* EXERCISE BRIEF *
Turn the material below into a numbered list, one item per line, covering everything from the line containing "Open the 分析(A) menu" down to the line containing "click(661, 64)", both included. Leave out any blank lines.

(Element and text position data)
⟨

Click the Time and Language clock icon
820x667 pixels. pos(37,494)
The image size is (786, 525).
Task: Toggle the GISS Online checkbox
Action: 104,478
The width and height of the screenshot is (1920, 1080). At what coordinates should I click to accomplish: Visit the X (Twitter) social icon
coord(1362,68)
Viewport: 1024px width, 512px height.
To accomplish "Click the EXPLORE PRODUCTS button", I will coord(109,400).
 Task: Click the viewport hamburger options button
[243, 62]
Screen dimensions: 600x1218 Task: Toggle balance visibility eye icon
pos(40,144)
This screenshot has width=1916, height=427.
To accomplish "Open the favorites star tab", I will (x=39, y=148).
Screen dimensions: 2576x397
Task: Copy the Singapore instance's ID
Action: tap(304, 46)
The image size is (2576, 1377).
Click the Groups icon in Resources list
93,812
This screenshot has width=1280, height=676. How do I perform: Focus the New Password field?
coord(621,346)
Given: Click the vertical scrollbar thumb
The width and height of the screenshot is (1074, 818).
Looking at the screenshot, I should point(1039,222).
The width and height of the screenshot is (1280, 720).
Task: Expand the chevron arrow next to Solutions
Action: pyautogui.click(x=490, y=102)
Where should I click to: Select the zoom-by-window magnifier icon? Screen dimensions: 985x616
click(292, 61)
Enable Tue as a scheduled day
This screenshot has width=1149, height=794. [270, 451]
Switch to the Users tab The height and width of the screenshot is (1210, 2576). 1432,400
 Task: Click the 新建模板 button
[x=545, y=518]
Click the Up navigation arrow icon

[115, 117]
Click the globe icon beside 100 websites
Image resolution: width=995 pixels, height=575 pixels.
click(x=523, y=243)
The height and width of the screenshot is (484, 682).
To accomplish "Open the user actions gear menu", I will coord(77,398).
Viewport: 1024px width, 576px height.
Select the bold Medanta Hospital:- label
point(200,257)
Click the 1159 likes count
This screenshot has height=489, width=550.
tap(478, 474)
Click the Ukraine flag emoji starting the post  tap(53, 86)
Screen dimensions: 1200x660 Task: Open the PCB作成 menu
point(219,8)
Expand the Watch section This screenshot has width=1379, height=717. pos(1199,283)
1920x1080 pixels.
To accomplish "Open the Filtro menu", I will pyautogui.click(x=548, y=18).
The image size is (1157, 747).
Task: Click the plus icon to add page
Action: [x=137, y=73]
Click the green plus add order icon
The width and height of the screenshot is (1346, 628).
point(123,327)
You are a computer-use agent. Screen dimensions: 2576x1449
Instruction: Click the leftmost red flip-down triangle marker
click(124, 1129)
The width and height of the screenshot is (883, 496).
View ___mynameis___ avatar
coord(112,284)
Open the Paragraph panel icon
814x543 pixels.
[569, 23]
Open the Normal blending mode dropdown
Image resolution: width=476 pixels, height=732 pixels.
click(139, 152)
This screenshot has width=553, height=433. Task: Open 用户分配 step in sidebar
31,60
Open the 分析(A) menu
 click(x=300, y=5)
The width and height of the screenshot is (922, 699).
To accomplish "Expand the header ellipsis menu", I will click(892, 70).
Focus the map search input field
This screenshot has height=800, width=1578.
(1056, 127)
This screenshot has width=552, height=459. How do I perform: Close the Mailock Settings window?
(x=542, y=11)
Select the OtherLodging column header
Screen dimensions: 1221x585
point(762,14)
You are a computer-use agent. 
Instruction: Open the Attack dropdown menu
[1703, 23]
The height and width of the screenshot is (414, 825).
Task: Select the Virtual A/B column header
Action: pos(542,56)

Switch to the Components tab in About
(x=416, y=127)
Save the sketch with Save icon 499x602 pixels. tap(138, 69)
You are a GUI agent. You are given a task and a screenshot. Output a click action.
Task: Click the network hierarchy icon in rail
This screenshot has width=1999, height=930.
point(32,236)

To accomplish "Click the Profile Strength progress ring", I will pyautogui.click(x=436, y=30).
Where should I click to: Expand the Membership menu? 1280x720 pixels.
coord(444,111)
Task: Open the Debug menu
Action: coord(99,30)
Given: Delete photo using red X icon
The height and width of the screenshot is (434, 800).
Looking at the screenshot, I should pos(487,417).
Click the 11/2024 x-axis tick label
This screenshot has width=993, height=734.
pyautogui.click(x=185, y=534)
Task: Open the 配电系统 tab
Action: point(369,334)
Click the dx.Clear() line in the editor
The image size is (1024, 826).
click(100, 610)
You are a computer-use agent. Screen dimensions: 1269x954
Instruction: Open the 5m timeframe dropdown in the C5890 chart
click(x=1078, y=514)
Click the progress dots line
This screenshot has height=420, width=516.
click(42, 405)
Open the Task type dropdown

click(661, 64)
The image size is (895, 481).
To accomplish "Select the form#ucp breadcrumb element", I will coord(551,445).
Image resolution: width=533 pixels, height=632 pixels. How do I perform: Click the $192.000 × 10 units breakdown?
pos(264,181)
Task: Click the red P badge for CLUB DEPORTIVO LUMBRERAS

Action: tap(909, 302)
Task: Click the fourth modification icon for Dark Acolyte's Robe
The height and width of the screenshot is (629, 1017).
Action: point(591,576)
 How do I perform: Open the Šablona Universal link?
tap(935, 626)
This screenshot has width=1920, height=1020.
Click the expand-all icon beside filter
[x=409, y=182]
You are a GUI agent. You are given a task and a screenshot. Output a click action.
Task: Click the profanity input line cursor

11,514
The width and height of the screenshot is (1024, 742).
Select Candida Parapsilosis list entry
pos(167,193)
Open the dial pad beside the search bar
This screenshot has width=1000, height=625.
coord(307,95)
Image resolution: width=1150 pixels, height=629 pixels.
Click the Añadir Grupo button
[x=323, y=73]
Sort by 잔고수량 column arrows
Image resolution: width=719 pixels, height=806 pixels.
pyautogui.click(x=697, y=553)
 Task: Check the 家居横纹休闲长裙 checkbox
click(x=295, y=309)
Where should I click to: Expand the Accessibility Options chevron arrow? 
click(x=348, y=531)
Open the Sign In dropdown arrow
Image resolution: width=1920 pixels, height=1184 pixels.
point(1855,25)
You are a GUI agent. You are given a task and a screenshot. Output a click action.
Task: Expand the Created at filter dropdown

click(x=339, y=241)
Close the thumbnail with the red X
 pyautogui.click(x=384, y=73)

⟩

* EXERCISE SOLUTION *
1. Open the 分析(A) menu
2.  click(x=300, y=5)
3. The width and height of the screenshot is (922, 699).
4. To accomplish "Expand the header ellipsis menu", I will click(892, 70).
5. Focus the map search input field
6. This screenshot has height=800, width=1578.
7. (1056, 127)
8. This screenshot has width=552, height=459. How do I perform: Close the Mailock Settings window?
9. (x=542, y=11)
10. Select the OtherLodging column header
11. Screen dimensions: 1221x585
12. point(762,14)
13. You are a computer-use agent. 
14. Instruction: Open the Attack dropdown menu
15. [1703, 23]
16. The height and width of the screenshot is (414, 825).
17. Task: Select the Virtual A/B column header
18. Action: pos(542,56)
19. Switch to the Components tab in About
20. (x=416, y=127)
21. Save the sketch with Save icon 499x602 pixels. tap(138, 69)
22. You are a GUI agent. You are given a task and a screenshot. Output a click action.
23. Task: Click the network hierarchy icon in rail
24. This screenshot has width=1999, height=930.
25. point(32,236)
26. To accomplish "Click the Profile Strength progress ring", I will pyautogui.click(x=436, y=30).
27. Where should I click to: Expand the Membership menu? 1280x720 pixels.
28. coord(444,111)
29. Task: Open the Debug menu
30. Action: coord(99,30)
31. Given: Delete photo using red X icon
32. The height and width of the screenshot is (434, 800).
33. Looking at the screenshot, I should pos(487,417).
34. Click the 11/2024 x-axis tick label
35. This screenshot has width=993, height=734.
36. pyautogui.click(x=185, y=534)
37. Task: Open the 配电系统 tab
38. Action: point(369,334)
39. Click the dx.Clear() line in the editor
40. The image size is (1024, 826).
41. click(100, 610)
42. You are a computer-use agent. Screen dimensions: 1269x954
43. Instruction: Open the 5m timeframe dropdown in the C5890 chart
44. click(x=1078, y=514)
45. Click the progress dots line
46. This screenshot has height=420, width=516.
47. click(42, 405)
48. Open the Task type dropdown
49. click(661, 64)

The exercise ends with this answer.